Time-line: A metaphor for how we store our sights, sounds and
sensations of memories and imagination; a way of coding and processing the
construct "time."
Through Time: Having a time line where both past, present and
future are in front of you. For example, time is represented spatially as with a
year planner.
Unconscious: Everything that is not in conscious awareness in the present
moment.
Universal Quantifiers: A generalization from a sample to the whole
population - "allness" (every, all, never, none, etc). A statement that allows
for no exceptions.
Unspecified Nouns: Nouns that do not specify to whom or to what
they refer.
Unspecified Verbs: Verbs that do not describe the specifics of the
action¾how they are being performed; the adverb has been deleted.
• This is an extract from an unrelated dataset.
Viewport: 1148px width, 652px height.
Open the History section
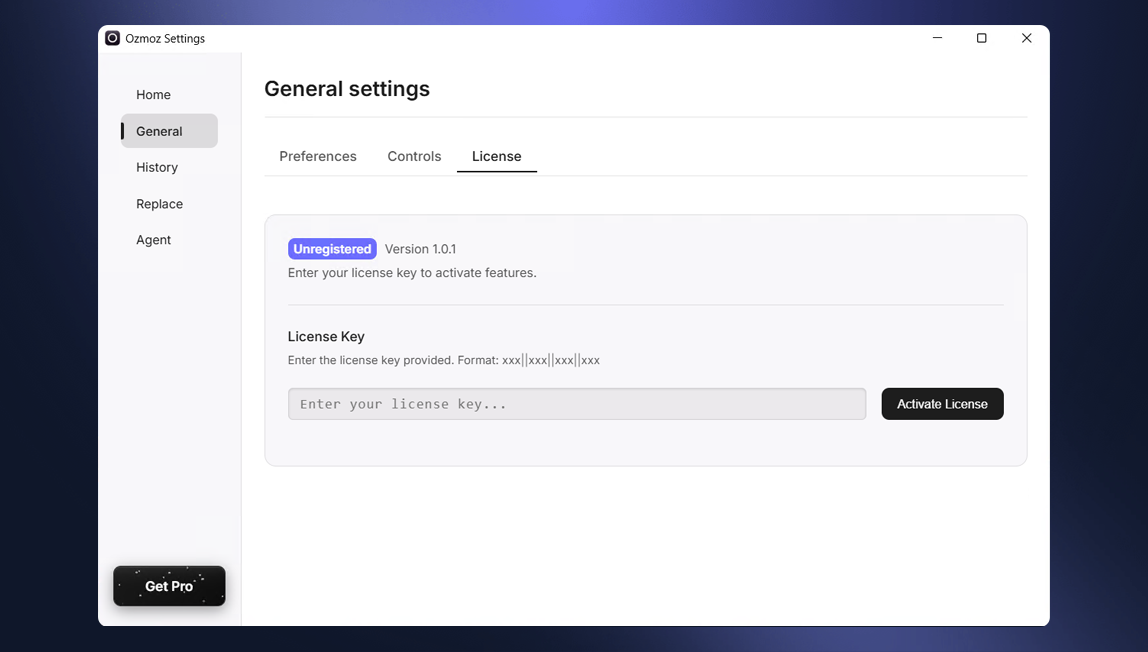[x=156, y=167]
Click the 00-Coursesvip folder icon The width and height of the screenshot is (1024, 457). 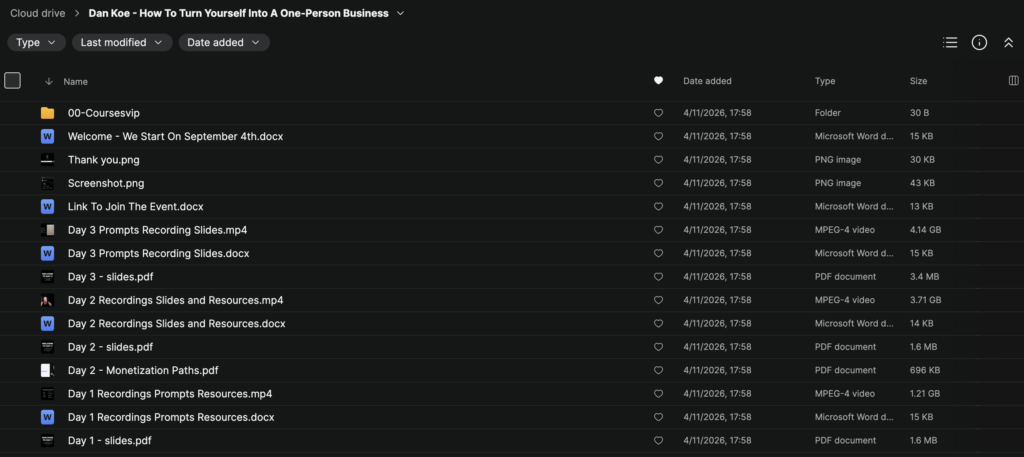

Uptime: State
where attention and senses directed outward to immediate environment, all
sensory channels open and alert.
Value: What is important to you in a particular context. Your values
(criteria) are what motivate you in life. All motivation strategies have a
kinesthetic component. This kinesthetic is an unconscious value
Visual: Seeing, imagining, the rep system of sight.
Visualization: The process of seeing images in your mind.
Well-Formedness Condition: The criteria that enable us to
specify an outcome in ways that make it achievable and verifiable. A well-formed
outcome is a powerful tool for negotiating win/win solutions.